The Great Barrier Reef Coloring book, which I started lifetimes ago, is finally finished. Not only is it complete, but it's ordered, on its way to me, and soon to be available in my shop to satisfy color-lust around the globe. Finishing this book coincided with a smattering of life changes, and gave me the idea to talk about how I'm recharging myself as a person and as an artist. So this post is really more a journal entry where I'm sorting my thoughts on dealing with change, and I hope that if you're in a similar situation it helps you to hear me talk about it.
SAY YOU JUST FINISHED A PROJECT
When I started designing the cover page for the coloring book I realized that I had made the entire book without ever having thought what to name it. I started thinking of names and then noticed myself getting nervous. This project had taken a lot of time and energy, and had really become a part of the landscape of my life, and now it was about to be finished. Suddenly the world was wide open again and I'd have to decide what to do next.

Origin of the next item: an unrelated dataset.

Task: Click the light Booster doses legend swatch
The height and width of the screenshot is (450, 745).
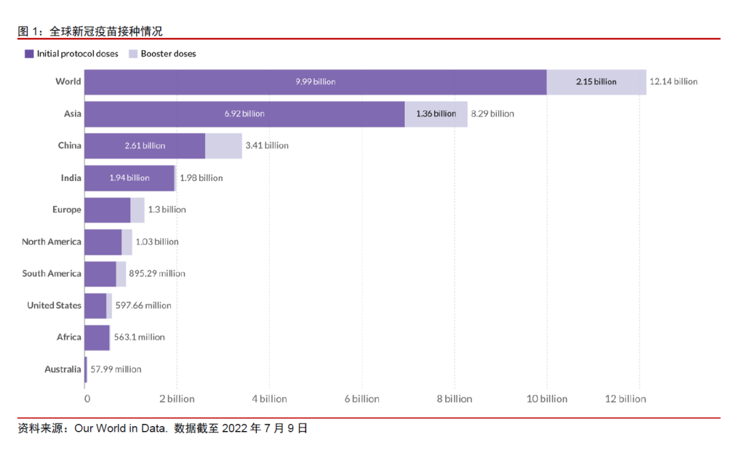Action: [133, 54]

My instinctive reflex was to immediately think of another thing to make and start making it. But I'm not going to do that because lately I've realized I'm not sure who my art is for. I have a portfolio and I have things I've made to sell, and though I'm proud of what I've made and happy that so many people have enjoyed it, I also feel constrained by it. Frankly, it doesn't represent all the things I want to do, or all the people I'd like to connect with through my art. So I want to figure that out before I commit to making anything big and new.

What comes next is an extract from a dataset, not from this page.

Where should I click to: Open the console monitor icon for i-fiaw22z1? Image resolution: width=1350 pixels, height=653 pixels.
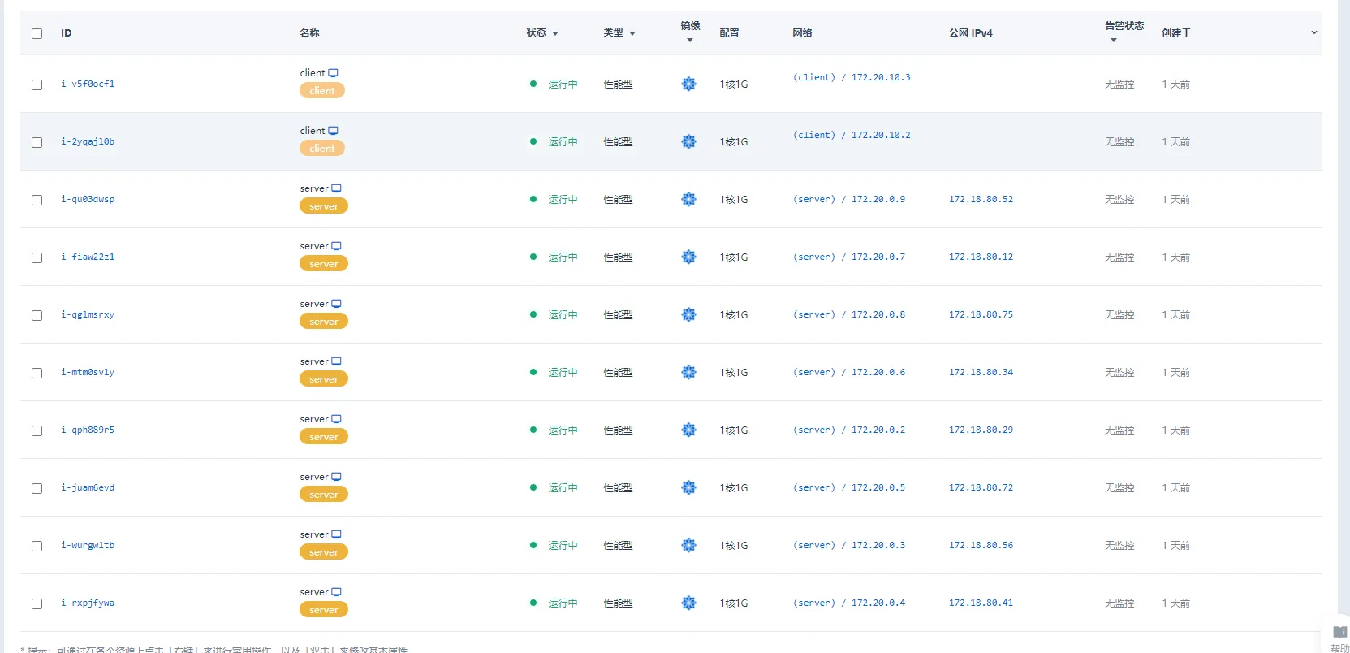click(336, 246)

DECIDING A DIRECTION IN ART & LIFE
This week I learned I have to move to an undetermined new place, will need to get a part-time job to finance moving, won't be going on vacation as I'd planned, and don't know what market I'm targeting with my art or even what style I want to be working in. I'm the human incarnation of a spinning compass right now. So instead of reflexively hitting the create button, I'm going to spend some time figuring out what direction I want to go in next and I'm going to figure that out through play. I want to play with paint, practice new things, try new techniques, and I don't want to care about what comes after. I hope the things I enjoy will show me where I should go. And even if it doesn't I know that having fun and making tons of things for myself to enjoy is what's going to keep me grounded when I'm working an 8 hour shift at a job and looking for a new home.

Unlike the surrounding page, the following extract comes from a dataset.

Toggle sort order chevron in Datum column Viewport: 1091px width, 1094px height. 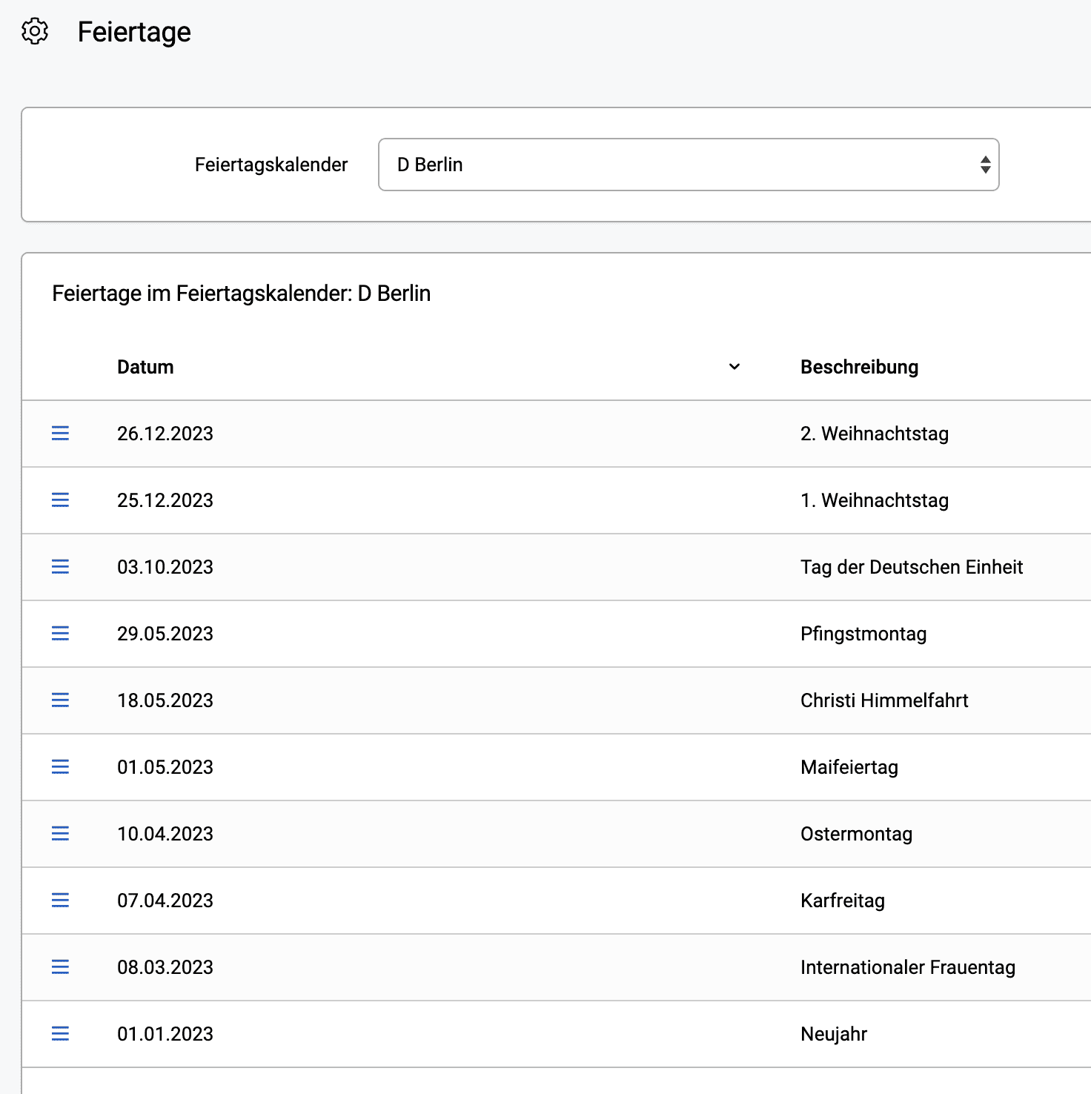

Giving yourself permission can be really hard sometimes. I know that right now it feels hard for me to say that it's okay to slow down and take a step back from everything I've done to get a new perspective on it. But somewhere inside of my bones I just know that's exactly what I need to do right now, and I think I should listen to that. As a creative person it's important to be able to trust yourself, and that's really what this about for me - this is a chance to take a big giant leap of faith that some part of me knows exactly what to do. If you hear whispers from the dark corners of your brain telling you it's okay to try something new or just to take a break, maybe you should give it a try too. As creative people we have to make our own paths through life, and maybe that voice is what will guide us through it all with a semblance of sanity intact.
If you read this blog because you're a fan of my art, I hope you'll hang in there with me as I try new things. I'm still going to be making art and sharing it with you, but maybe it will look different. In my current state of affairs that makes me pretty nervous! But I hope we'll see the other side of this together. Thanks for reading and stay curious!